Cross correlation of periodic signals

[Michal Kotze]

%{
Good day to all. I have a problem when cross correlating periodic signals and finding the correct delay between the two signals. In the code below i generated a 100 hertz sine wave and 0.5 sec delayed version of it. When i cross correlate the two sequences i expect to find the delay between the two sequences to be 0.5 sec but MATLAB gives in correct value of 4.000000000000000e-002. (Finding the delay is done by finding the indices of the maximum of Rxy as illustrated in the code below. I know this is to do with using the max function and the floating point representation of values. I would like to know how to correct this so that i get the correct delay when cross correlating periodic signals.

Thanks

Regards

Michal Kotze
mko...@mtnloaded.co.za

%}
clear all
t = 0:0.0001:0.9999 ; %time vector
Fs = 10000 ; % Sample Rate

CH1 = sin(2.*pi.*100.*t) ; %Change sine to randn(1,10000) then get correct delay
CH2 = zeros(1,10000) ;
CH2(7001:10000) = CH1(1:3000) ; % Set up delayed vector of CH1

[Rxy,lags] = xcorr(CH1,CH2,'coef') ;

figure (1)
subplot(3,1,1)
plot((1:length(CH1))/Fs,CH1)
subplot(3,1,2)
plot((1:length(CH2))/Fs,CH2)
subplot(3,1,3)
plot(lags/Fs,Rxy,'g')

format ('long','e')

%__Determine delay__
[Y1,I1] = max(Rxy) ;
delay = abs(lags(I1)/Fs)
%___________________

[Rune Allnor]

On 9 apr, 12:24, "Michal Kotze" <mkotz...@yahoo.de> wrote:

> I know this is to do with using the max function and the floating point representation of values.

No, it isn't.

The problem is that the cross correlation produces a discrete
series, and a naive search for the maximum amplitude will be
constrained to the discrete delays. If the actual delay is
not an integer number of samples, there will be poblems.

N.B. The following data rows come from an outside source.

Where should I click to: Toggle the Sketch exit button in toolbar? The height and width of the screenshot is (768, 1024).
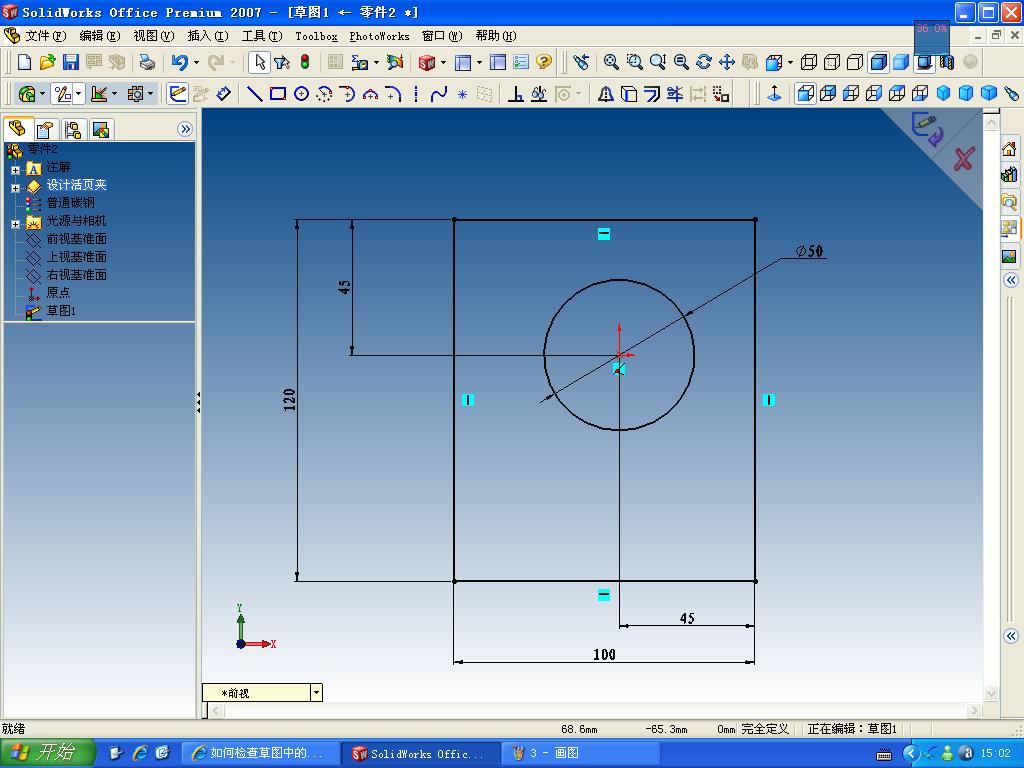(x=177, y=94)
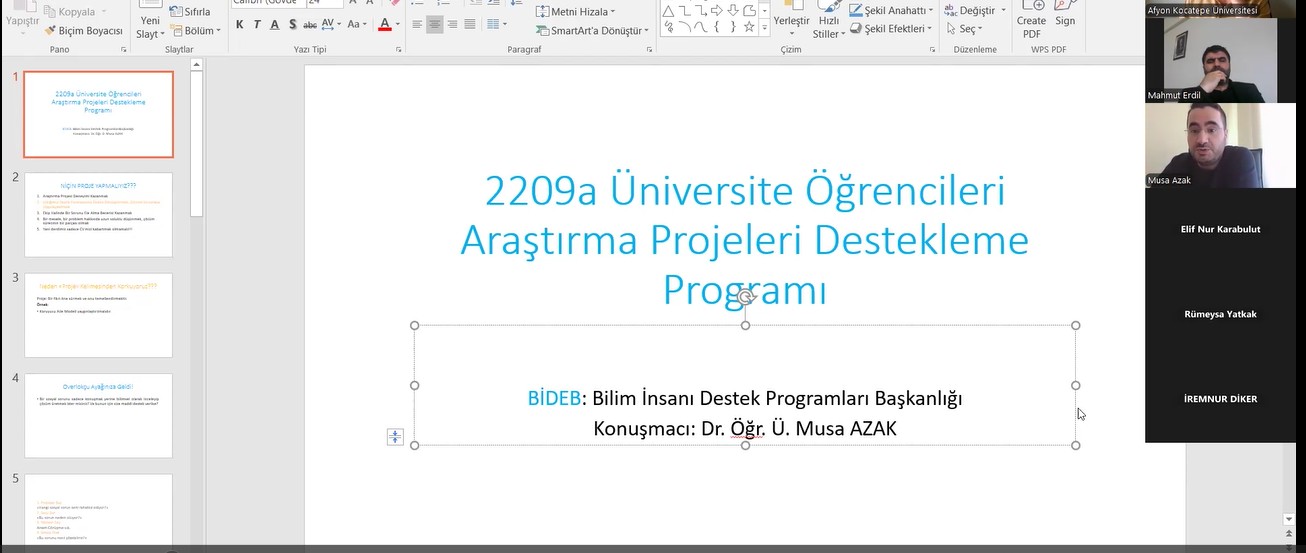Viewport: 1306px width, 553px height.
Task: Click the Create PDF icon
Action: tap(1031, 19)

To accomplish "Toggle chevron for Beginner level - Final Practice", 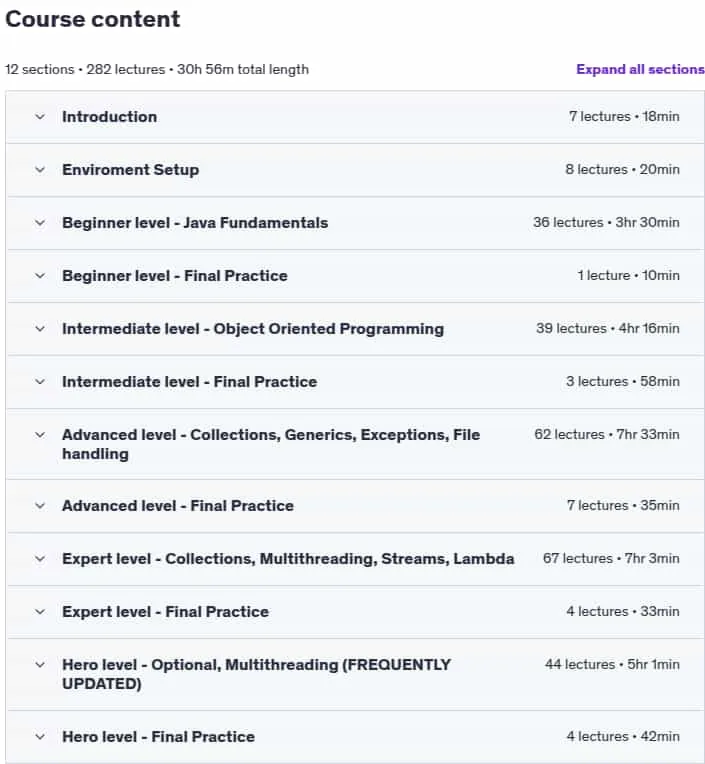I will [x=40, y=276].
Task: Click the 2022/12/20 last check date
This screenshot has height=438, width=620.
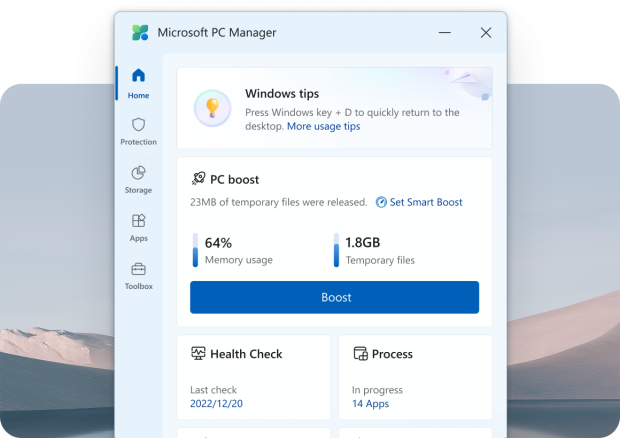Action: click(x=215, y=404)
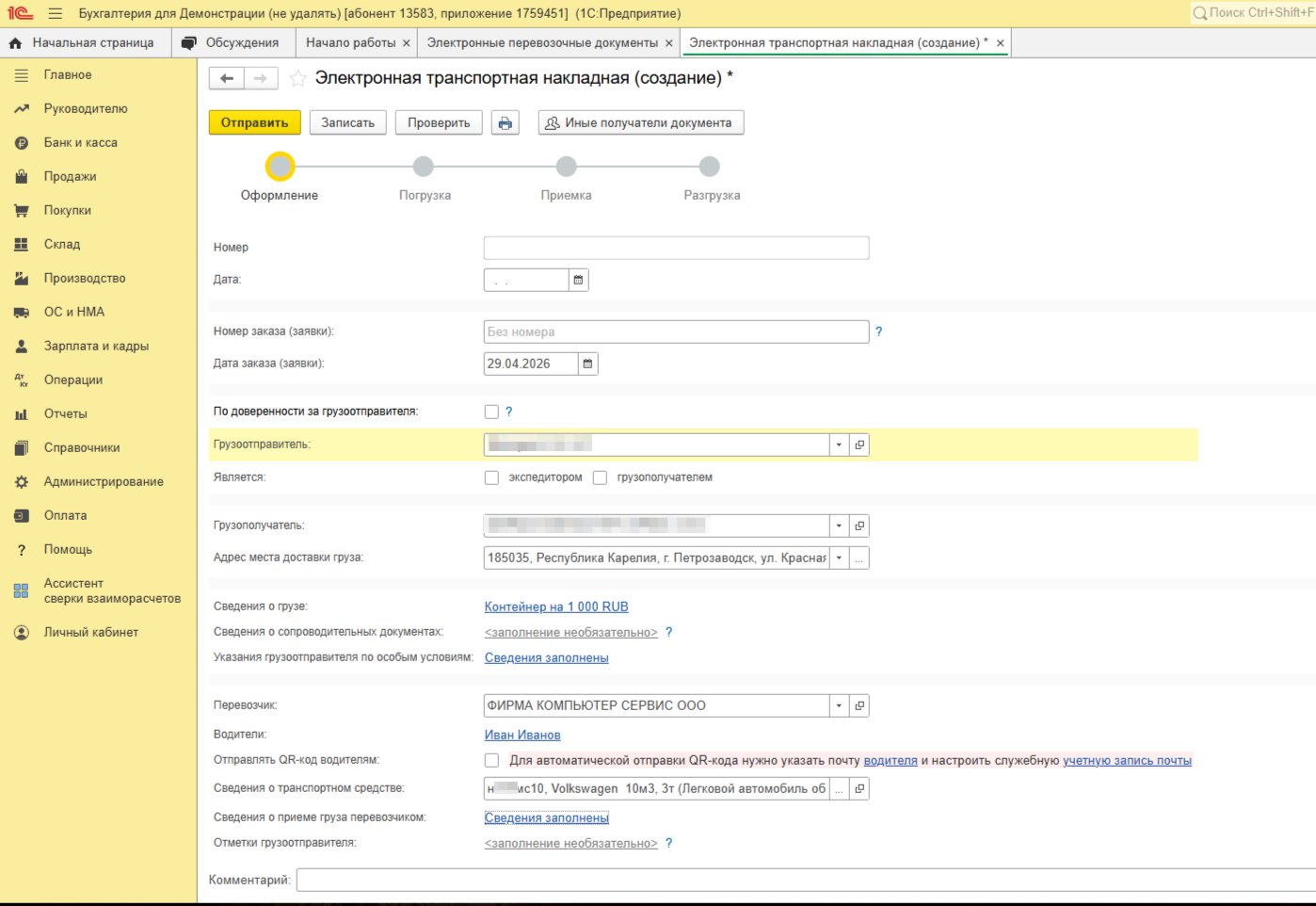Image resolution: width=1316 pixels, height=906 pixels.
Task: Go back using the left arrow button
Action: (227, 78)
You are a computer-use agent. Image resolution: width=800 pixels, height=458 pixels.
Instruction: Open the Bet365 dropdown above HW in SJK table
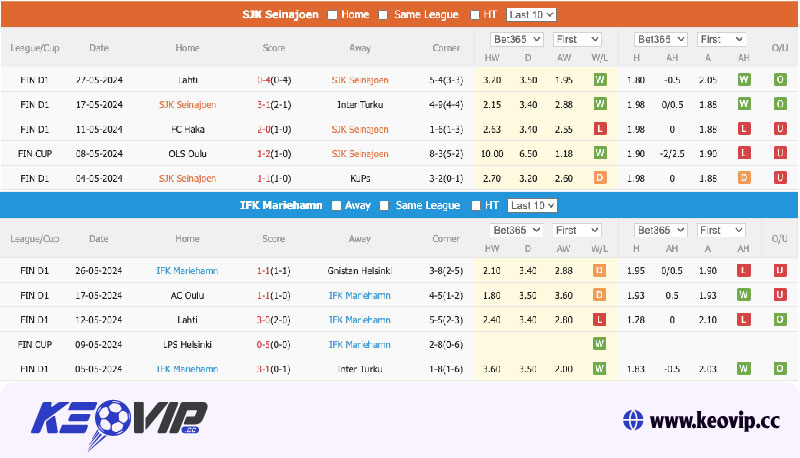515,39
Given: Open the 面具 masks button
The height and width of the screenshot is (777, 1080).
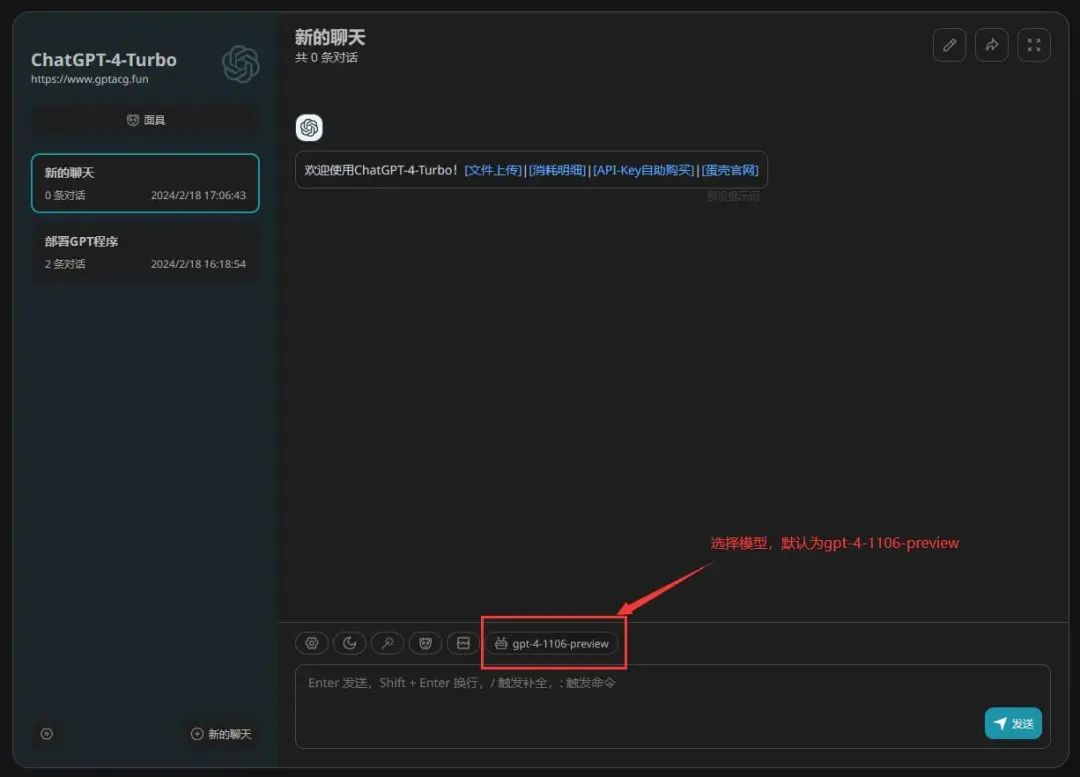Looking at the screenshot, I should (145, 120).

You might want to refine your delay estimates by investigating
the phase of the cross spectrum.

Rune

[Michal Kotze]

Rune Allnor <all...@tele.ntnu.no> wrote in message <f11579f8-18c1-4640...@z4g2000yqa.googlegroups.com>...

No your wrong look at the plot of the cross correlation function you can clearly see at -0.7 the first maximum starts and repeats. However with floating point the values of these peaks are not the same (Up until a certain amount of digits they are the same). Use format long u will see the values of the peaks are 5.477225575051663e-001 ; 5.477225575051663e-001 ; 5.477225575051664e-001 as an example, thus using the max function it will find the max value but not at the correct delay due to the fact that the values at the peaks differ. Here is the update code and could you please explain to me how to determine the delay from the phase of the cross spectrum that i dont understand. Thanks for you reply i appreciate it alot.

Regards

Michal Kotze

clear all
t = 0:0.001:0.999 ; %time vector
Fs = 1000 ; % Sample Rate
blocksize = 2000 ;

CH1 = sin(2.*pi.*10.*t) ; %Change sine to randn(1,10000) then get correct delay
CH2 = zeros(1,1000) ;
CH2(701:1000) = CH1(1:300) ; % Set up delayed vector of CH1
%CH2=CH1 ;

[Rxy,lags] = xcorr(CH1,CH2,'coef') ;

figure (1)
subplot(3,1,1)
plot((1:length(CH1))/Fs,CH1)
subplot(3,1,2)
plot((1:length(CH2))/Fs,CH2)
subplot(3,1,3)
plot(lags/Fs,Rxy,'g')

format ('long','e')

XC_results = [Rxy >= 0.5469; Rxy ; lags./Fs]'

%__Determine delay__
[Y1,I1] = max(Rxy) ;
delay = abs(lags(I1)/Fs)
%___________________

%__Cross spectrum__
xfft = abs(fft(Rxy));
index = find(xfft == 0);

mag = (xfft);
mag = mag(1:floor(blocksize/2));
f = (0:length(mag)-1)*Fs/blocksize;
f = f(:);

figure (2)

subplot(2,1,1)
plot(f,mag)
grid on
ylabel('Magnitude ')
xlabel('Frequency (Hz)')
title('Frequency Components ')

theta = unwrap(angle(fft(Rxy)) );
theta = theta(1:floor(blocksize/2));

subplot(2,1,2)
plot(f,theta)
grid on
ylabel('Magnitude ')
xlabel('Frequency (Hz)')
title('Frequency Components ')

[Mark Shore]

Your code is not at all doing what you think it is.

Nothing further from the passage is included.